“Your son has Asperger’s Syndrome,” our psychologist says.
The office feels like the air has been sucked out of it, like a tsunami pulling all the water out to sea to gather up into a gigantic cresting wave. I feel like I am sitting on the beach just waiting for it to break. Did he actually say Asperger’s? An odd giddiness of relief begins bubbling up. Now what? My eyes fix on the grain in the oak conference table. Paper clips are splayed on the dark wood and I am intrigued that they sparkle in the afternoon light in a way that the oak cannot, silver against wood. My head hurts.
Ken, the psychologist, a colleague of mine, explains his reasons for his diagnosis. I am used to being on the other side of this conversation in the work I do as an educational therapist. This time, I am the parent. I am full of memories: the night we had different dinner plans and my son cried inconsolably for an hour for what he calls Kabuki shrimp, his favorite dish …the container of bright orange foam ear plugs we keep handy like other people keep breath mints…the time I changed plans when he was five and he sobbed for two hours, “You promised and didn’t do it.”… the kids in elementary school who called him “Mr. Encyclopedia” and how they stopped inviting him to their birthday parties…at barely three years old, his fascination with a lightning storm that he called “stranger light”…the way he wears his t-shirts backwards to keep the tag from itching, and only buys a particular brand of khaki shorts and slip-on shoes… when an idea gets hold of him, he becomes unstoppable (think: locomotive) as he goes into “mission mode”…his unquenchable curiosity about how things work… his intricate knowledge of computer graphics, mostly self-taught. Don’t tell me, I know he is wired differently, and yet, this is how my son has come into this world, into my heart. There is no one else quite like him, and I’ve always loved that.
“Hmmm,” I say. “I had a feeling it would be something like Asperger’s.”
I’m thinking to myself, LIAR! My professional side zooms to the rescue while my inner parent wants to belly crawl under the table for a few days. Of all the things my son’s difficulties could be, I am completely blindsided by this diagnosis. Honest, I didn’t know. Too embarrassed to admit it, I feign no surprise. After all, I work in this field. How could I not know this? I know my son is quirky. I know he doesn’t pick up on social stuff. I know he’s “scary smart”. I know he gets overwhelmed by too much sound. I know he gets stuck in ideas and he can’t let go of them. I know he can’t picture the other guy’s viewpoint. I know all that. I know so much and I know so little in this moment. The official branding of these behaviors as Asperger’s confirms this knowing, gives it a name.

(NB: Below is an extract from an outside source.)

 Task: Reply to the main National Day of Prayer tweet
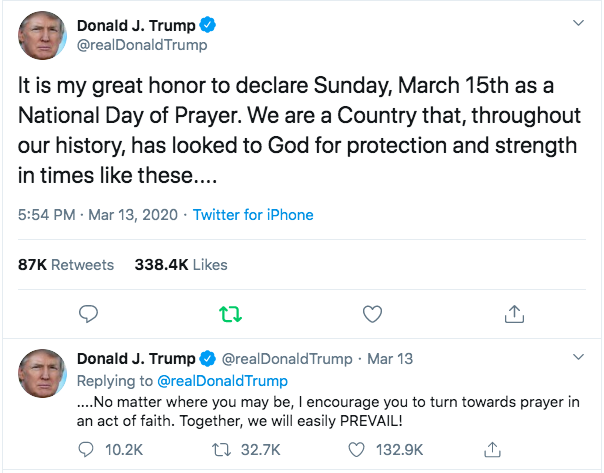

“Ken, what should we do?” I ask.
I expect Ken to talk about an action plan, finding professional support, and the right fit for school. These things I know. I know Ken will set us on the right path. I’m conscious of my hair that brushes against my lower back. It feels heavy, as if its weight has increased. I’m not sure what our future holds and I’m uneasy. I know there is no quick fix. The tsunami wave is right there, curling over me, frozen.
“You already do this.” Ken says, “Love your son, no matter what.”
I take a deep breath. Yes. In my soul, I know.